The sudden closure of the semilunar valves creates the second heart sound (S2). The closure of the aortic and pulmonic valves occur almost simultaneously at the end of expiration, but during inspiration the aortic slightly precedes the pulmonic, producing a slight (scarcely audible) splitting of S2. S2 marks the end of the interval of ejection and the beginning of the interval of isovolumic relaxation. It is heard best at the second intercostal space, slightly to the right (aortic component) or the left (pulmonic component) of the sternum.

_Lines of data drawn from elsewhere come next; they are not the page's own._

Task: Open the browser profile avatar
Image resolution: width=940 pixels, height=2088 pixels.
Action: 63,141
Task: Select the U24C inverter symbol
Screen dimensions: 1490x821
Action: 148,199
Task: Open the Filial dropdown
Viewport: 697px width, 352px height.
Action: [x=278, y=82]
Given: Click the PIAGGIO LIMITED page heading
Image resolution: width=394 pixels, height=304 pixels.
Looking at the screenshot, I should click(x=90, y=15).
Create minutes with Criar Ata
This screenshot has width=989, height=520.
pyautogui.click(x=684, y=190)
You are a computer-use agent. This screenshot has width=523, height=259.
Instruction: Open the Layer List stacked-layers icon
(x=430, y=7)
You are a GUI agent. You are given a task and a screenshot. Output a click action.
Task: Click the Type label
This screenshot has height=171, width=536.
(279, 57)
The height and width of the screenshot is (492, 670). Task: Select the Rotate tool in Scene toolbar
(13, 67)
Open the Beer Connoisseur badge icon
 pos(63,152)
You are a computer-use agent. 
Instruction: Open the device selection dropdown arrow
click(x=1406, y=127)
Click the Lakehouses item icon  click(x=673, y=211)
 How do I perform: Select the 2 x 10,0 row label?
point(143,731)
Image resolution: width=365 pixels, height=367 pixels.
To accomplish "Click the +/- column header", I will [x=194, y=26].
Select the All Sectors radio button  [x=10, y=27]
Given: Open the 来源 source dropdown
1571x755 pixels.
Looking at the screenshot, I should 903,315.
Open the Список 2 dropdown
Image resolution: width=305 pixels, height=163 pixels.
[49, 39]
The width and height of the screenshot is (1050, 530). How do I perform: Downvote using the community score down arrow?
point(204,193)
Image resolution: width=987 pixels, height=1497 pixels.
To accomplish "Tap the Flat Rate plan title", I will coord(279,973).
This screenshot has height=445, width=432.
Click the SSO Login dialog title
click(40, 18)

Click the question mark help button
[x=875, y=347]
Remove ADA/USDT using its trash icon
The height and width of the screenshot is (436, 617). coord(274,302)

In most normal subjects, S2 is heard through the stethoscope as a single sound. However, the aortic valve may close slightly (producing A2) before the pulmonic valve, especially during inspiration. This is because the intrapleural (intrathoracic) pressure becomes more negative during inspiration. This negative pressure transiently increases the capacitance (or decreases impedance or resistance) of the intrathoracic pulmonary vessels. As a result, a temporary delay is produced in the diastolic “back pressure” of the pulmonary artery responsible for closure of the pulmonary valves. Therefore, the pulmonic component of S2 (P2) is delayed. Also during inspiration, the negative intrathoracic pressure decreases return of blood to the left heart. This slightly decreases left ventricular stroke volume and shortens the time required for emptying, causing the aortic valve to close slightly sooner, hence advancing the aortic component (A2) of S2. The slight advance of aortic valve sound along with the slight delay of pulmonic valve sound produces the splitting of S2 during inspiration. This physiological splitting of S2 is normal if you are a breathing person.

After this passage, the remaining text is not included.